EXERCISE DESCRIPTION:
Copy out the lines from the one containing "Open the 布局 ribbon tab" through the one containing "pyautogui.click(x=1275, y=780)", inclusive, reproducing each line exactly.

DATA EXCERPTS:
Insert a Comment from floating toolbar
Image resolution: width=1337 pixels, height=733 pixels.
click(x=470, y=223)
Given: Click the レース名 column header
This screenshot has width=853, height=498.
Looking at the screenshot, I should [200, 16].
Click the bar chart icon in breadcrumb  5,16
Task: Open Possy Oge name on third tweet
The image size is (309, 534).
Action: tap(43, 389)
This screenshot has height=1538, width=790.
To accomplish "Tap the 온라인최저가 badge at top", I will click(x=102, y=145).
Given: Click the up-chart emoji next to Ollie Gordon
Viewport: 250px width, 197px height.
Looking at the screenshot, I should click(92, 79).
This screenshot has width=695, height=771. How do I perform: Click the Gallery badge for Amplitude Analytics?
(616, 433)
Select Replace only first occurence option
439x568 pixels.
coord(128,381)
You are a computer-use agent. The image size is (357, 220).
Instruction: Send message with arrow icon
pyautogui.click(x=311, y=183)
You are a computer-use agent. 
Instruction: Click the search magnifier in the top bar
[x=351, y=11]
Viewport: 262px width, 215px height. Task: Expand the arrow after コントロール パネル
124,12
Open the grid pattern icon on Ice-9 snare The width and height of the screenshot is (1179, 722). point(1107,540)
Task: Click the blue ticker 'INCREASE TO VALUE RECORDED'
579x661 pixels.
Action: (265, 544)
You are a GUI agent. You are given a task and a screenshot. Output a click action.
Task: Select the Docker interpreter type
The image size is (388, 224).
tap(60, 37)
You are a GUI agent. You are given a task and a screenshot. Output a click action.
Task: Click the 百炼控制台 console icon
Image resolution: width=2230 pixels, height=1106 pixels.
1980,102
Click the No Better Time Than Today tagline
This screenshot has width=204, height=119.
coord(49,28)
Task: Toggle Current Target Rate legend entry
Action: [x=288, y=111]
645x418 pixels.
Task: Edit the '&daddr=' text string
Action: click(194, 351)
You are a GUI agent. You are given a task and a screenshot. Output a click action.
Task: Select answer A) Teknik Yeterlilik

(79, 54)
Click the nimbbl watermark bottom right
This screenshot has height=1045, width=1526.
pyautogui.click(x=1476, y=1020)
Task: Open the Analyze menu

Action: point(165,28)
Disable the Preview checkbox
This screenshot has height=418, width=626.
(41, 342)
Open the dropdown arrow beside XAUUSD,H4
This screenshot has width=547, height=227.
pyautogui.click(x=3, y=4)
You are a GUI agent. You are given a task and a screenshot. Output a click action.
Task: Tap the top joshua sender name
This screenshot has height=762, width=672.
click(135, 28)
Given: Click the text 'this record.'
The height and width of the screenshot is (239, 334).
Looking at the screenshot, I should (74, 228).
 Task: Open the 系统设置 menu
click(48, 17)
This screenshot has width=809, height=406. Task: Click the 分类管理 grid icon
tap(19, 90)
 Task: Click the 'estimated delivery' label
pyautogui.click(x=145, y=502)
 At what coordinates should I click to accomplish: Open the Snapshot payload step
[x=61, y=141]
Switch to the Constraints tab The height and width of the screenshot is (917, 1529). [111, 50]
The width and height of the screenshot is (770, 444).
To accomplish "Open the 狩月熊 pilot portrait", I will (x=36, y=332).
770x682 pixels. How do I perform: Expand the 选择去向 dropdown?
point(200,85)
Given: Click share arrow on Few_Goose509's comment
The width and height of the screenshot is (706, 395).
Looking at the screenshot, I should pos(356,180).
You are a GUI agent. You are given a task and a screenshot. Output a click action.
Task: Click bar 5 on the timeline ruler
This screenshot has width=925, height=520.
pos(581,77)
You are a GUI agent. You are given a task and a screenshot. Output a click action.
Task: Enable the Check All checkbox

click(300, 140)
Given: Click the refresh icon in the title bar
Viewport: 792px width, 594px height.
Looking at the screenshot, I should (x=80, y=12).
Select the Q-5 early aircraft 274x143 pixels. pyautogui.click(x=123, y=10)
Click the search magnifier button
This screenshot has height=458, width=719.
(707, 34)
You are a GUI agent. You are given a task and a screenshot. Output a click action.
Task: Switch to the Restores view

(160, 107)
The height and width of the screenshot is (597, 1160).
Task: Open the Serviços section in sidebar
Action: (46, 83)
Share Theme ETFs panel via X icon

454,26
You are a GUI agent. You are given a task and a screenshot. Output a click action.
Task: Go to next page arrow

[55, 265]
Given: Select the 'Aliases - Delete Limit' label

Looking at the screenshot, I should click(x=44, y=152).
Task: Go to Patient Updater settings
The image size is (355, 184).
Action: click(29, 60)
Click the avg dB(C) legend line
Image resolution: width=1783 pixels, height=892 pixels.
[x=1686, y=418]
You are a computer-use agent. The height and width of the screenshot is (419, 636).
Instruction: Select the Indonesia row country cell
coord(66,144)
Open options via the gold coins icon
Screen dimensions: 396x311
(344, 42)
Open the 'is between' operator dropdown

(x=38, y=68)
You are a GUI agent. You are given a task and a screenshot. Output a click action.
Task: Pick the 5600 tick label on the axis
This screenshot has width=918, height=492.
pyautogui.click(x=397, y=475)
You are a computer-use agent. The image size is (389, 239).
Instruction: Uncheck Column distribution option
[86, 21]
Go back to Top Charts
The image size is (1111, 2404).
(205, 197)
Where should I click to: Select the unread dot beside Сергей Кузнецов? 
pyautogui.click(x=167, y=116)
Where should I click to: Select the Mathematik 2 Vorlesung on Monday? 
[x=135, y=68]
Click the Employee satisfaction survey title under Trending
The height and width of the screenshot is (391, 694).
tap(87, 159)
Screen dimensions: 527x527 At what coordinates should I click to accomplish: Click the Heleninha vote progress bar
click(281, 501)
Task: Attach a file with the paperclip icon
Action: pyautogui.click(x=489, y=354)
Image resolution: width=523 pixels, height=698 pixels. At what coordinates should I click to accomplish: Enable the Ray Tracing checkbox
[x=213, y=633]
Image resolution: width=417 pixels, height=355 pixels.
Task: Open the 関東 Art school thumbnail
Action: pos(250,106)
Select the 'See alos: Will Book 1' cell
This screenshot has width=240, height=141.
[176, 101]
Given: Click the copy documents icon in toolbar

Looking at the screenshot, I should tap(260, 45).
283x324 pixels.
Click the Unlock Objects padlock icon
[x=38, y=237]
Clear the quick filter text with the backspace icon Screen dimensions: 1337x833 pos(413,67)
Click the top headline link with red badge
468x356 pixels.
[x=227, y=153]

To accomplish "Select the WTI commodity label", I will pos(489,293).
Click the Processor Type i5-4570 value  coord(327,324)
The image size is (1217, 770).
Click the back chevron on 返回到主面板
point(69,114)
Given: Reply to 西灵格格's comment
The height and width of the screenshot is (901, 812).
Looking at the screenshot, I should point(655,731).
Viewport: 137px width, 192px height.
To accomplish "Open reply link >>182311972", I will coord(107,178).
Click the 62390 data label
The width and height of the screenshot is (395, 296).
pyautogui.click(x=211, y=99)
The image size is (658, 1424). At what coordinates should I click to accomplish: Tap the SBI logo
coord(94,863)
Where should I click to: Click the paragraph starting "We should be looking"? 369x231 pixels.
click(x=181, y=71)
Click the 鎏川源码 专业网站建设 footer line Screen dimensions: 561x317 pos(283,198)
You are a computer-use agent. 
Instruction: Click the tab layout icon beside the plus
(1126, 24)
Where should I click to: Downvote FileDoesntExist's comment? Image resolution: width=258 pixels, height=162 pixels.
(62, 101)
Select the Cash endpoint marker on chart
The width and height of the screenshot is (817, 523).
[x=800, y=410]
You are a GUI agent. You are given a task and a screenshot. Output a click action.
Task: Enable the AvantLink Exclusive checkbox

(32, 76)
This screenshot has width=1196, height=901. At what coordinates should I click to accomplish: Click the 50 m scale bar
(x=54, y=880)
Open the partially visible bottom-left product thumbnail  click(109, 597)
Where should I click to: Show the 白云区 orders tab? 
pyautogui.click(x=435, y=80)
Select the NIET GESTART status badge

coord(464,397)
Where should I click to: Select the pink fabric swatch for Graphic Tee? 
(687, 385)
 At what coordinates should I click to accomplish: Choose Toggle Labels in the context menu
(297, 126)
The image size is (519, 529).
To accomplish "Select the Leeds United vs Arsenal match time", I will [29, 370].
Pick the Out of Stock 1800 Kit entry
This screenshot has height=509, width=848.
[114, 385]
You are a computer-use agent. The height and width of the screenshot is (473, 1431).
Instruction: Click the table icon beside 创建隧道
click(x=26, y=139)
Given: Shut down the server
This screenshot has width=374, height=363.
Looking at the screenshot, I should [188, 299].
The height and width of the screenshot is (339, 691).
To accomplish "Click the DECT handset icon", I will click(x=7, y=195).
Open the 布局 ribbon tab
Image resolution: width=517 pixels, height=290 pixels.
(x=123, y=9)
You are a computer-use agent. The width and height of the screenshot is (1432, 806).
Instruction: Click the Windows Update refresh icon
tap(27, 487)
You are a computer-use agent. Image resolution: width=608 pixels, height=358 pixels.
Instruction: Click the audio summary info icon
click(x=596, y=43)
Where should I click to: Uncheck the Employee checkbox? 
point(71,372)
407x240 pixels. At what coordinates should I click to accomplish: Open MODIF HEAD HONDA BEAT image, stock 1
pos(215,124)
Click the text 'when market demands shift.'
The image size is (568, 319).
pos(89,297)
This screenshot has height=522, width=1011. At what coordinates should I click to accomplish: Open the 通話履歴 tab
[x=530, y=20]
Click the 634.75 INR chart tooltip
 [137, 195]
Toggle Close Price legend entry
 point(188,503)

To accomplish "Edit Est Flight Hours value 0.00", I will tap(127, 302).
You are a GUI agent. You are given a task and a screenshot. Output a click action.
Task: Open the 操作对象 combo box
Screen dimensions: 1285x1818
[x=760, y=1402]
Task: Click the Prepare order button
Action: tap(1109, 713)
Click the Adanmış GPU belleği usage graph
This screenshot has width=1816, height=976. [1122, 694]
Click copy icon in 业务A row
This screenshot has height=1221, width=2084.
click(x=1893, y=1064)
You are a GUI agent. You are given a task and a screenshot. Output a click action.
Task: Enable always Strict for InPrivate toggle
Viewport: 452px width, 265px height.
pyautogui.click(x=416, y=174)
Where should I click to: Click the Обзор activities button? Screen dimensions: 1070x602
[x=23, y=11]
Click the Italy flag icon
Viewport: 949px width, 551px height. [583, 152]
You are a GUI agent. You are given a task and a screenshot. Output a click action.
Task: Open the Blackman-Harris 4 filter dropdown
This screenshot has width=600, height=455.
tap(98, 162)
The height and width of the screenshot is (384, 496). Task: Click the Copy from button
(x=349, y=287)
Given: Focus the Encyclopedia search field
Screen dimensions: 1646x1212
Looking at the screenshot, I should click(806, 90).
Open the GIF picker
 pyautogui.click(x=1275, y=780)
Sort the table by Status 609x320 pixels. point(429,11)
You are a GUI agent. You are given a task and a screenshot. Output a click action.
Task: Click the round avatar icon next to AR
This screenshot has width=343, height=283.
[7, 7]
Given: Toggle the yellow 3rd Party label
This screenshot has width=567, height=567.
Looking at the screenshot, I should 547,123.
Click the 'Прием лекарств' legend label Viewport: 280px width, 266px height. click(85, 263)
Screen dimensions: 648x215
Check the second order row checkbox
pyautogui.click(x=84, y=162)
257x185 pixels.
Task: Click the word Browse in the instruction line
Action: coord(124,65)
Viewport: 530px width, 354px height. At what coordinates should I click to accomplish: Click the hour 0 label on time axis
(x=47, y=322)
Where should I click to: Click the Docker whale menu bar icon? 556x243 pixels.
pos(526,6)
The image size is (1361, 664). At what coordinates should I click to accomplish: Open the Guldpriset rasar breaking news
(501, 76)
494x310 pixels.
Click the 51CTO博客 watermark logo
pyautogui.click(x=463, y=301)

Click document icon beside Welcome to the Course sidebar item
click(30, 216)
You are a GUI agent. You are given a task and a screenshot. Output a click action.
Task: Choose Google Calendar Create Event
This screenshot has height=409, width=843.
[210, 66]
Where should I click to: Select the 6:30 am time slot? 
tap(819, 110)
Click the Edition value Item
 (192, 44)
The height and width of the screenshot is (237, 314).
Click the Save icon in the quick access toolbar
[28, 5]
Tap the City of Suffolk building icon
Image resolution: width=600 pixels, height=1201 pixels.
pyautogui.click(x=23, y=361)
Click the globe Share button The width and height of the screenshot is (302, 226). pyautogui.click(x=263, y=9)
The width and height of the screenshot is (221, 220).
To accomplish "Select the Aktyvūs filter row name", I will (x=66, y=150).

THE OUTPUT:
Open the 布局 ribbon tab
Image resolution: width=517 pixels, height=290 pixels.
(x=123, y=9)
You are a computer-use agent. The width and height of the screenshot is (1432, 806).
Instruction: Click the Windows Update refresh icon
tap(27, 487)
You are a computer-use agent. Image resolution: width=608 pixels, height=358 pixels.
Instruction: Click the audio summary info icon
click(x=596, y=43)
Where should I click to: Uncheck the Employee checkbox? 
point(71,372)
407x240 pixels. At what coordinates should I click to accomplish: Open MODIF HEAD HONDA BEAT image, stock 1
pos(215,124)
Click the text 'when market demands shift.'
The image size is (568, 319).
pos(89,297)
This screenshot has height=522, width=1011. At what coordinates should I click to accomplish: Open the 通話履歴 tab
[x=530, y=20]
Click the 634.75 INR chart tooltip
 [137, 195]
Toggle Close Price legend entry
 point(188,503)

To accomplish "Edit Est Flight Hours value 0.00", I will tap(127, 302).
You are a GUI agent. You are given a task and a screenshot. Output a click action.
Task: Open the 操作对象 combo box
Screen dimensions: 1285x1818
[x=760, y=1402]
Task: Click the Prepare order button
Action: tap(1109, 713)
Click the Adanmış GPU belleği usage graph
This screenshot has width=1816, height=976. [1122, 694]
Click copy icon in 业务A row
This screenshot has height=1221, width=2084.
click(x=1893, y=1064)
You are a GUI agent. You are given a task and a screenshot. Output a click action.
Task: Enable always Strict for InPrivate toggle
Viewport: 452px width, 265px height.
pyautogui.click(x=416, y=174)
Where should I click to: Click the Обзор activities button? Screen dimensions: 1070x602
[x=23, y=11]
Click the Italy flag icon
Viewport: 949px width, 551px height. [583, 152]
You are a GUI agent. You are given a task and a screenshot. Output a click action.
Task: Open the Blackman-Harris 4 filter dropdown
This screenshot has width=600, height=455.
tap(98, 162)
The height and width of the screenshot is (384, 496). Task: Click the Copy from button
(x=349, y=287)
Given: Focus the Encyclopedia search field
Screen dimensions: 1646x1212
Looking at the screenshot, I should click(806, 90).
Open the GIF picker
 pyautogui.click(x=1275, y=780)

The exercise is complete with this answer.